**Material for the task:**
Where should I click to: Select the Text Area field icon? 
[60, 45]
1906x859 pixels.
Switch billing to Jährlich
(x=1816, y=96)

...

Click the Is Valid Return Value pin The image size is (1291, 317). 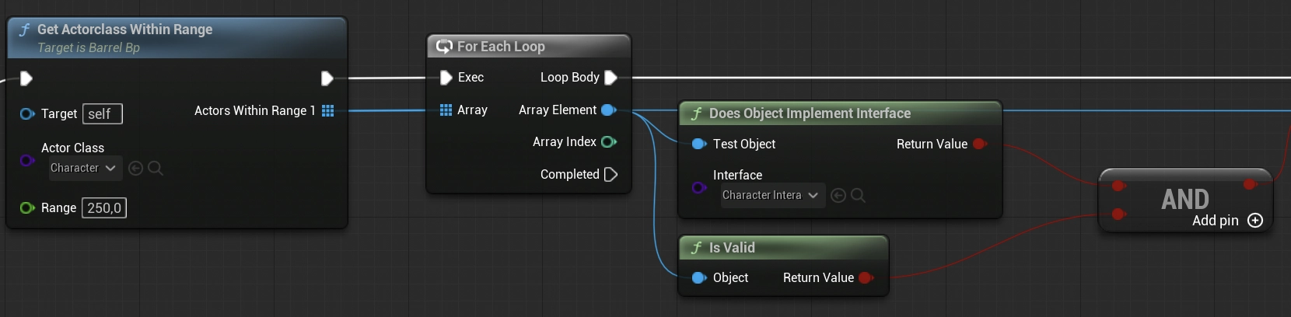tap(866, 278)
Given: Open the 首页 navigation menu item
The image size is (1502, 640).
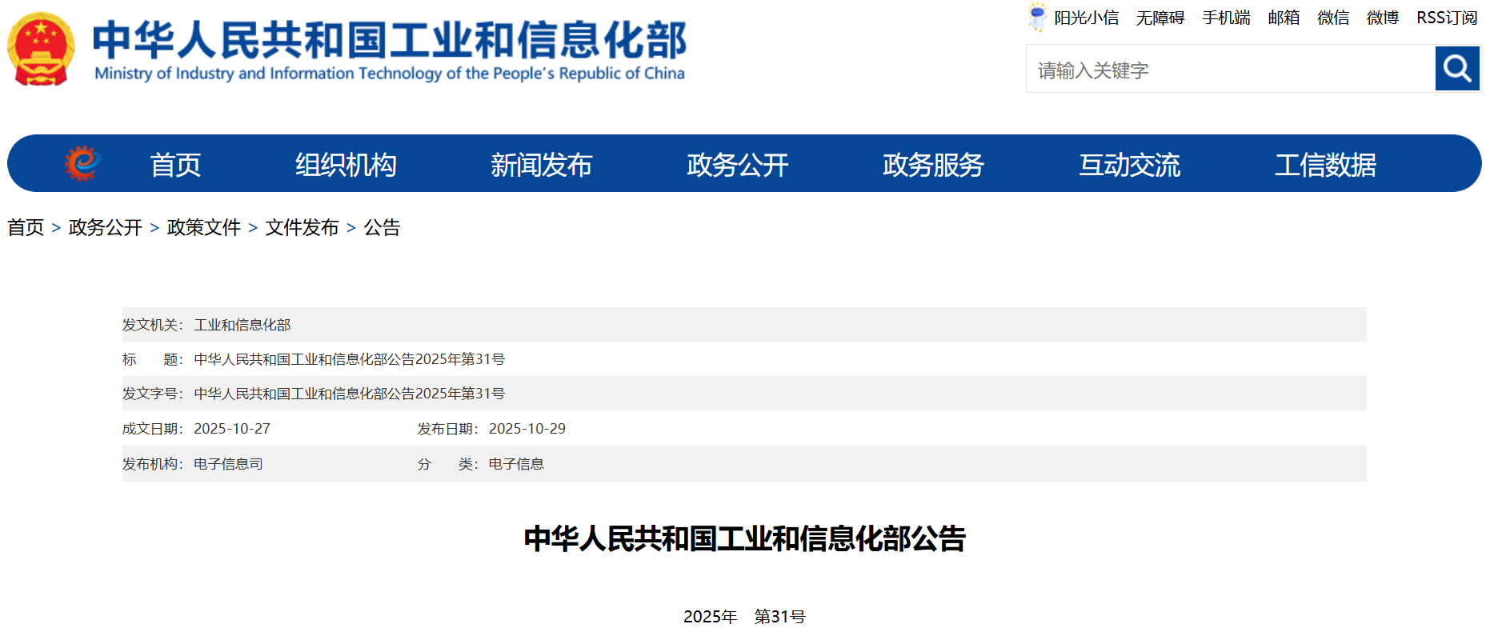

**Problem to solve:**
Only the lines from the one containing "Given: Open the 首页 navigation menu item" through the one containing "The image size is (1502, 640)." are to be retyped, both boundary lines included, with no other material.

**Response:**
Given: Open the 首页 navigation menu item
The image size is (1502, 640).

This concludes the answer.